De inmediato, siguió un tradicional asado con ensalada, aunque algunos funcionarios intentaron relativizar la presencia de Malala. Entre tanto, uno de los vinos tintos más reconocidos de nuestro país regaba una comida cuyo plato principal era una carne “tuneada” de Argentina, ya que si bien el corte sí lo era, su procedencia no era precisamente pampeana.
La noche progresó y la pareja aplaudió un impecable show de tango ofrecido por el dueño del restaurante, una muestra más de romance con Buenos Aires.
Prima donna. En todo momento, Malala se mantuvo atenta y callada. Ella tuvo una “alta escuela” protocolar, ya que ha viajado por el mundo junto a su ex marido, un diplomático italiano que, además, ocupó un alto cargo en la Embajada de Italia en Buenos Aires. Por eso, si algo se destacó siempre de ella es el bajo perfil que ha mantenido desde el comienzo de su relación con Macri. Aun cuando los dos participen de cenas de benefiencia “mediáticas”, Malala siempre se ubicó un paso por detrás del funcionario.

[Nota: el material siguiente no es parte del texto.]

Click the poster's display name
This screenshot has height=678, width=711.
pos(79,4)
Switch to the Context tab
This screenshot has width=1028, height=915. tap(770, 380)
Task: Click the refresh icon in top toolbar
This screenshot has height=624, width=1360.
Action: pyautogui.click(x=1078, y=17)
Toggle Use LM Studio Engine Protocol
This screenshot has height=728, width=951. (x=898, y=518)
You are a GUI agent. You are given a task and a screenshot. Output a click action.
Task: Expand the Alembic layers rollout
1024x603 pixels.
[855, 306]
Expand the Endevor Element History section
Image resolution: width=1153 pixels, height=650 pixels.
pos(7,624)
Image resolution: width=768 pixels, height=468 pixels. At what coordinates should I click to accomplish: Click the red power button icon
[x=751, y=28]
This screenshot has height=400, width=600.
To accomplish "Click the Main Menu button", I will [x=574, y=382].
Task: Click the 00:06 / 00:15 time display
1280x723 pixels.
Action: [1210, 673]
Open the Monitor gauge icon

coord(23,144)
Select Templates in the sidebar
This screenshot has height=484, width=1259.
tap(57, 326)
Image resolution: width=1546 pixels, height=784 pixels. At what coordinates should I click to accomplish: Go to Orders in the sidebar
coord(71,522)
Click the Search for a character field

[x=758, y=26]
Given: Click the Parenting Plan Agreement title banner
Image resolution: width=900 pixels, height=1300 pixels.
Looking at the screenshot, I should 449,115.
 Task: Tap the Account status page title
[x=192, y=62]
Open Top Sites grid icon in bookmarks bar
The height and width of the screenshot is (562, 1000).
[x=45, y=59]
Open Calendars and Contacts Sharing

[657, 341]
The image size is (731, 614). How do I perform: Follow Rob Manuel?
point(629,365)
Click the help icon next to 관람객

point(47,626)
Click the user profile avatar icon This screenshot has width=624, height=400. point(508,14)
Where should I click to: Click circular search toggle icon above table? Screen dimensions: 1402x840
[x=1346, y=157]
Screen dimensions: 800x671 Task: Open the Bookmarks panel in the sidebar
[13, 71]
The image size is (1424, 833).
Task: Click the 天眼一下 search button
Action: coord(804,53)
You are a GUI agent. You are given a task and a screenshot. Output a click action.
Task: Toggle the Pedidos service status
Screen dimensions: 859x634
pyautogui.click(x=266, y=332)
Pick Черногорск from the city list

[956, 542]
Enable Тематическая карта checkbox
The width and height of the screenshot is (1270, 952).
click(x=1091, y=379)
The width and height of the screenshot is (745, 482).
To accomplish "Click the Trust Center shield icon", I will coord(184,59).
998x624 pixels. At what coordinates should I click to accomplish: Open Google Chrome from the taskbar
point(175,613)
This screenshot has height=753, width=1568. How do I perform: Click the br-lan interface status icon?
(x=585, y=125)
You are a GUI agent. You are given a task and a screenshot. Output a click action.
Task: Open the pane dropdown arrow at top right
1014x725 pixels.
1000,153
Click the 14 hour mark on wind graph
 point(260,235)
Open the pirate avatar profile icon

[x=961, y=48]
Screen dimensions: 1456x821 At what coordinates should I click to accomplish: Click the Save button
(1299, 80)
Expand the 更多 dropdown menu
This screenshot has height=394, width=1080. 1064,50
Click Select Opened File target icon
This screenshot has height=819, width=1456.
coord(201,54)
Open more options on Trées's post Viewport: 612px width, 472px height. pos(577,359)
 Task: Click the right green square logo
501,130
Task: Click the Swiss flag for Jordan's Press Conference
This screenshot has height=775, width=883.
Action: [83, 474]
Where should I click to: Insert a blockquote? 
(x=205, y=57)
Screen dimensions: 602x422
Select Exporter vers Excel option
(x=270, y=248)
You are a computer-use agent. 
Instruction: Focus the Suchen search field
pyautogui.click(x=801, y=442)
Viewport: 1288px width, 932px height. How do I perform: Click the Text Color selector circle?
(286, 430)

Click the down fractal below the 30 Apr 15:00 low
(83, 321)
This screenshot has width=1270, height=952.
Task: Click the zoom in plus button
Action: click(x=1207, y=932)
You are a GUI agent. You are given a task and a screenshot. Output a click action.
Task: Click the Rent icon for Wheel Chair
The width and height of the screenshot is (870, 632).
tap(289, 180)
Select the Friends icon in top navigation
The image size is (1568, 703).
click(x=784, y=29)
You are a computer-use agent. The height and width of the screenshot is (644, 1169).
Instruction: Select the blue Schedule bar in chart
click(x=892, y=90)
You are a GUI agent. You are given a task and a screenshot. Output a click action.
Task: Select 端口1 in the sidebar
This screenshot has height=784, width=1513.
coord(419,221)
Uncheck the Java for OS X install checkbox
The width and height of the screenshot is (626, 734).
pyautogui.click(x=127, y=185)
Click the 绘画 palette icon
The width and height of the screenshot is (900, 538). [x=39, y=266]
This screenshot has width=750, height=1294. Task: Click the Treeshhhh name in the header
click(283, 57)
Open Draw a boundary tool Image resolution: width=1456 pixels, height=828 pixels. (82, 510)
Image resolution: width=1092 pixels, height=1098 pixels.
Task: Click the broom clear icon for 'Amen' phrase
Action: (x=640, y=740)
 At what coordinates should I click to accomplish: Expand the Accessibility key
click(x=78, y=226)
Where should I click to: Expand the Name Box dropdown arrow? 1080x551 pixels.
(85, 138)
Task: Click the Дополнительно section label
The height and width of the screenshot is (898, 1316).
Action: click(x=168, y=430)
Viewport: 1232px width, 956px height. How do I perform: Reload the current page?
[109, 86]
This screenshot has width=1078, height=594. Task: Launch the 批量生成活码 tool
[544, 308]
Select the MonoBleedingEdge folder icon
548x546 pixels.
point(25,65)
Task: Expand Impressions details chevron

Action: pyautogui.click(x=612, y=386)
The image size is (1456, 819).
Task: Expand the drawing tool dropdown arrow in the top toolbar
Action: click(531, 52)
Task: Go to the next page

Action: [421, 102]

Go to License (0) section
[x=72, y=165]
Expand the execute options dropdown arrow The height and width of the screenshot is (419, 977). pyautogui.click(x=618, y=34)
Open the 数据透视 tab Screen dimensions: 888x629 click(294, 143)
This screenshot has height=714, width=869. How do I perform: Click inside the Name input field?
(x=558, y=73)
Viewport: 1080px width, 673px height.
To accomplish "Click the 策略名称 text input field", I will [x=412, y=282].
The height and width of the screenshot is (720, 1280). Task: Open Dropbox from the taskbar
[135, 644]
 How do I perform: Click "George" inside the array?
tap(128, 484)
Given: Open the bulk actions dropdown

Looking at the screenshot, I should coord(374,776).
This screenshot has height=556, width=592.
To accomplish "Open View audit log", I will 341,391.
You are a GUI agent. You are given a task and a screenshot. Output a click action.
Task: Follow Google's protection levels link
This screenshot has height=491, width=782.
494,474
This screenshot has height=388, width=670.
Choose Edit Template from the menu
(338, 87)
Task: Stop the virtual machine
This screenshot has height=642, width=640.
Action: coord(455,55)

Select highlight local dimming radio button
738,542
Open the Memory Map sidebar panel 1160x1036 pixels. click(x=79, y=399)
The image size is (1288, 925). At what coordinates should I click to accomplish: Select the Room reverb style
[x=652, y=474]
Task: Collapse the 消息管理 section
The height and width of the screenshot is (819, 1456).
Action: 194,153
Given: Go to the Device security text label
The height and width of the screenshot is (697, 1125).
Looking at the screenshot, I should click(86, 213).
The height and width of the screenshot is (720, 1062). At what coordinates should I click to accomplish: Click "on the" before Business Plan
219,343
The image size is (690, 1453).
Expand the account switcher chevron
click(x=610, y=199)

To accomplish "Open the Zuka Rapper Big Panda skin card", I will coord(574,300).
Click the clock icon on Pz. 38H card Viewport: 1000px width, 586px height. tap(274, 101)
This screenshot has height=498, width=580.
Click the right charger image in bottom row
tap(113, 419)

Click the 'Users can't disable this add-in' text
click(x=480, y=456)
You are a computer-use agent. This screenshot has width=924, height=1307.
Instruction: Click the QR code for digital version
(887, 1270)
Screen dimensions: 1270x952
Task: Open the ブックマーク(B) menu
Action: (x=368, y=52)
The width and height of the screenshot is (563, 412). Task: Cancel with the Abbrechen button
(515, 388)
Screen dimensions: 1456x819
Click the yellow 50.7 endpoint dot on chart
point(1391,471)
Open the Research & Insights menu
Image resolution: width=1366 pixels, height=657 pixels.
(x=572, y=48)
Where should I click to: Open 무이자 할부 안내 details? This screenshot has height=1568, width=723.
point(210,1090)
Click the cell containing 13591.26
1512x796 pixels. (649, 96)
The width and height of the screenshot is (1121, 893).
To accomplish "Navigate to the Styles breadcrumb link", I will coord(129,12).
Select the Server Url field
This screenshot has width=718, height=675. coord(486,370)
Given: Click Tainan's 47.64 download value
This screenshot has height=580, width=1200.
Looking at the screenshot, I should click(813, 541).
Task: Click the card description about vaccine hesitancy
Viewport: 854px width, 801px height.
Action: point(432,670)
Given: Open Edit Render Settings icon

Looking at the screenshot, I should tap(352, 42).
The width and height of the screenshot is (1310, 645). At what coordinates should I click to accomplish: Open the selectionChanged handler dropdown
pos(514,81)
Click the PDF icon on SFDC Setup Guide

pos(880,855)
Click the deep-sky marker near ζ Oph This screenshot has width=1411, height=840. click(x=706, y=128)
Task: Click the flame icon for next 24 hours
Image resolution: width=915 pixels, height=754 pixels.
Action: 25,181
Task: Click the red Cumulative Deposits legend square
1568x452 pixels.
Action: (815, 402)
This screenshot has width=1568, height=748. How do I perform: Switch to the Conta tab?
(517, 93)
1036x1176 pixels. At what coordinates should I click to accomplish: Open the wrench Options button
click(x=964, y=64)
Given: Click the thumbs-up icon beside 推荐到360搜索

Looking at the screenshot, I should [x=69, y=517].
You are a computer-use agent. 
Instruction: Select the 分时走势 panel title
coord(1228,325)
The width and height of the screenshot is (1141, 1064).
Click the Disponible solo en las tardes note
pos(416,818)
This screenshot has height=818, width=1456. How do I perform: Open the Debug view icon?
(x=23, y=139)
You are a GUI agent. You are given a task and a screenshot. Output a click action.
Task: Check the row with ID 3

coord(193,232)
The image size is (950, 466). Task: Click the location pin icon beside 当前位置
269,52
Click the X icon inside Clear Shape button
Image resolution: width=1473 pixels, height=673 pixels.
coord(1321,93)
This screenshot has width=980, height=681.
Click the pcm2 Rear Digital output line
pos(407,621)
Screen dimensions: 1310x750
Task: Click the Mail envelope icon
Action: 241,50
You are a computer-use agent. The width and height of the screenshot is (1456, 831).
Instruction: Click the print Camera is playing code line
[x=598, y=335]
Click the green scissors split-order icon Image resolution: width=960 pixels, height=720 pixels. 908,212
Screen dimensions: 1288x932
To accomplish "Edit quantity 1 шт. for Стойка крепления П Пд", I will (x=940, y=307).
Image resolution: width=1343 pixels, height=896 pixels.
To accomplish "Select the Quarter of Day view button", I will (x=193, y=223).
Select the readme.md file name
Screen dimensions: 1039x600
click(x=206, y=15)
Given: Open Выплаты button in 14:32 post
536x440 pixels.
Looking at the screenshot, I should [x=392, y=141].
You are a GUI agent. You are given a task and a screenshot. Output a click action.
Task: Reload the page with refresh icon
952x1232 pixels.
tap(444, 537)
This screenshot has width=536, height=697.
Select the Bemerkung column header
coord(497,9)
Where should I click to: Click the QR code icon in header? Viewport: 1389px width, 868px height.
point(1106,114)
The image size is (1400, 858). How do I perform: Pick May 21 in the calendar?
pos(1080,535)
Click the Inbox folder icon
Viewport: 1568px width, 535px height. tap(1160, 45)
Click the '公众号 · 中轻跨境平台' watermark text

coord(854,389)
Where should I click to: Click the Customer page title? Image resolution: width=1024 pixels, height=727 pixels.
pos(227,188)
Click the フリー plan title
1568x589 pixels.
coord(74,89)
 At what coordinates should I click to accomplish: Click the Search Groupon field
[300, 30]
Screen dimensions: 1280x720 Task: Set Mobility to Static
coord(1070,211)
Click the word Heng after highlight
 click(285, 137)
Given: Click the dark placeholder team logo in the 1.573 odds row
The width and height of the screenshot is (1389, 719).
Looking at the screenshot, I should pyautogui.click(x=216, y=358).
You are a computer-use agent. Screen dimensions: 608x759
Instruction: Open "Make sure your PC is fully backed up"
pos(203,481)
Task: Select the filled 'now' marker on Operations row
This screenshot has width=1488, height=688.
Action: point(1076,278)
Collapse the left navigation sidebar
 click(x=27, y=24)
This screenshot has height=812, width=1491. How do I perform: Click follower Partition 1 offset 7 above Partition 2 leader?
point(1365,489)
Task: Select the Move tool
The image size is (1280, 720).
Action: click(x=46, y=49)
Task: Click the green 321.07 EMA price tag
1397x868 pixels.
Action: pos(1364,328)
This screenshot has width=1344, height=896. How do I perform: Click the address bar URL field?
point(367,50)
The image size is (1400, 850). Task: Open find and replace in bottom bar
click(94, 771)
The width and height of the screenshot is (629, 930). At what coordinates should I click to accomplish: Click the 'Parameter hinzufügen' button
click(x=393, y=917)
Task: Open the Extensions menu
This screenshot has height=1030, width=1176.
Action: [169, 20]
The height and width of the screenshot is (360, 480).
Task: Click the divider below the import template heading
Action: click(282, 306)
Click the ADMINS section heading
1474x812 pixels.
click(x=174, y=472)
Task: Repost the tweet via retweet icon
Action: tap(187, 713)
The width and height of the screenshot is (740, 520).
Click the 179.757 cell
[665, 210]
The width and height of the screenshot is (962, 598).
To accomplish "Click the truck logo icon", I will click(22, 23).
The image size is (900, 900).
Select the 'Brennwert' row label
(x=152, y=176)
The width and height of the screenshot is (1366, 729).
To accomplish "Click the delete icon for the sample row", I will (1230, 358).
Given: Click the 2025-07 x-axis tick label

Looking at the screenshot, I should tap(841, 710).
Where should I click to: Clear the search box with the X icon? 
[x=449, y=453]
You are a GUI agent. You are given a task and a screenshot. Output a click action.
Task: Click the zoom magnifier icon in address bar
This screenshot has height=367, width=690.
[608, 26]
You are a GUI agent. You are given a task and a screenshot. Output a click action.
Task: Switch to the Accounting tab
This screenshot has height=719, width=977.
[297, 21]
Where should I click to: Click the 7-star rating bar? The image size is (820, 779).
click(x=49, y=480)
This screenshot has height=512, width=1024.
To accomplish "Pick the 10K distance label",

Al terminar la velada, ambos regresaron al Beijing Hotel, o “Beijing fandian” como lo llaman en idioma local. Este es un lugar tradicional donde el gobierno aloja a las visitas de Estado. En los últimos días, se lo vio al ex primer ministro británico Tony Blair recorriendo su lobby, y el listado de huéspedes ilustres y celebrities internacionales es, desde la apertura económica, interminable. Si bien el exterior del edificio tiene un estilo algo démodé, en su interior ostenta un lujo asiático y todas las comodidades de este siglo. La ubicación es estratégica, está a pocos metros de uno de los mejores centros de compras y las sedes del poder.
*Desde Beijing.
Apuntes de viaje a Oriente
For export. Viejo conocedor del fútbol y sus negocios, Macri se reunió con la firma deportiva Li Ning a quienes podría asesorar en su proyecto de abrir escuelas que enseñen ese deporte.
Bicentenario. En Shangai, se reunió con autoridades del Museo de Historia Antigua para concretar una muestra sobre Buenos Aires entre mayo y julio de 2010.
Imitación. De la empresa Suzhou, encargada del saneamiento del río en la ciudad más moderna de China, tomó un ejemplo para aplicar al Riachuelo.
Intercambio. Los alumnos de la Universidad de Nanjing, la más antigua, podrán cursar desde ahora una cátedra sobre Buenos Aires.
Polo-net. Macri visitó el “Sillicon Valley” de China en su paso por Shenzen, alguna vez deshabitada y hoy base del desarrollo tecnológico chino, para importar su modelo al barrio porteño de Parque Patricios.